Abul-Futuh agrees but makes an attempt to explain.
The Brotherhood, he says, presents a human interpretation of religion and this interpretation could, therefore -- and should -- be criticised.
"Whoever is in dispute with the Brothers can take issue with their interpretation of the holy text but not with the holy text itself. In the final analysis, the Brothers did not write the Quran, it is God"s making. If I say -- for example -- that as a Muslim I believe that Islam and democracy are compatible another Muslim could differ with this interpretation. There is no manipulation of the truth there."
"Some people claim to be speaking in the name of God and there is no point in discussing anything with them. But this is wrong. The Prophet himself was criticised and some of his views were contested by some of the Prophet"s Companions ( Sahaba ) all the more reason, then, for the Brothers not to be above criticism."
Some of the group"s critics argue that views such as Abul-Futuh"s carry no weight inside the Brotherhood, which is ruled by hawks. They also argue that the group, which has recently been calling for democracy and freedom, is not itself democratic.
Abul-Futuh begs to differ. While he acknowledges that there are some "shortcomings" in the group"s democratic experience he is adamant that the Muslim Brotherhood is "the most democratic entity among existing political forces".
"There is a wrong perception that blind loyalty to the group"s seniors is the operating logic inside the group. But we follow the example of early Islamic teaching which urges us to question and to speak the truth no matter what the cost. We speak the truth among ourselves and in the face of a tyrannical ruler."
Elections, says Abul-Futuh, are the criteria for climbing the Brotherhood"s hierarchy.
"A group as large as the Brotherhood would stagnate without elections which means fresh blood and flesh."
There are shortcomings in the exercise of democracy within the group but these, says Abul- Futuh, are a result of pressures exerted by the security forces.
"How can we function properly as a group when we are continuously hounded and face arrest even if four or five of us meet under one roof? We are forced to go underground." Despite such difficulties, the Brotherhood"s decision-making remains a collective enterprise and no one, insists Abul-Futuh, can make a decision individually, "including the supreme guide himself".
The group emerged as Egypt"s largest and most organised opposition movement during Hosni Mubarak"s presidency: this does not mean, though, that during Mubarak"s 24-year- rule the regime has displayed any great leniency.

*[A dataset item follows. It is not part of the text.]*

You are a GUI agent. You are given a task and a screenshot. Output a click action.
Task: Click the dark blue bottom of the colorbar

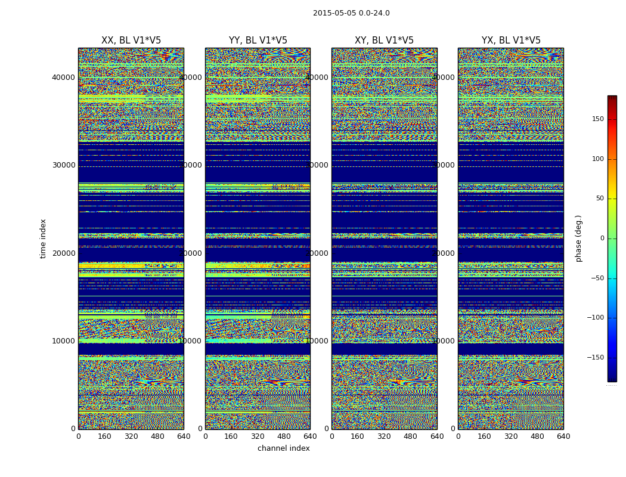(612, 378)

"Mubarak"s prisons have always contained Muslim Brotherhood detainees. Not once have they been empty of Muslim Brotherhood prisoners. We have always had a place reserved for us in the prisons," Says Abul-Futuh.

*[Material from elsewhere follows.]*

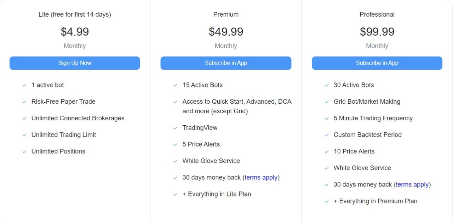Click the Lite plan title text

So what is the extent of Muslim Brotherhood membership?
Abul-Futuh says he does not know, but "we have units covering every village and governorate in Egypt."
Calls for transforming the group into a political party have met little resistance inside the group. Abul-Futuh, one of the key promoters of the idea, believes the time is ripe for the group to become a political party.

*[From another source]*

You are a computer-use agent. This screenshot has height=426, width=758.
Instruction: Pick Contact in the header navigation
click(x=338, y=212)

"We want a civilian party with a religious reference. It will not be a religious party because it will not be ruled by the Mullahs. We simply believe in Islam as a point of reference."
"This will not be the Muslim Brother"s party or a party of Muslims alone. It will be a party for all Egyptians, not a party for a sect or a religion. In 1943 the politburo of the Brotherhood had three Copts on its board who acted as councilors to Imam Hassan Al-Banna."
One last question: How does Abul-Futuh, who is also a member of Kifaya, read the unfolding of events on the political scene? "Despotism has always been there but corruption has reached unprecedented levels. The marriage between corruption and despotism means corruption is protected by despotism. This is the most dangerous crisis Egypt faces and unfortunately there are no quick fixes. Mass popular action must take Egypt"s stability into account -- after all, we seek reform, not chaos."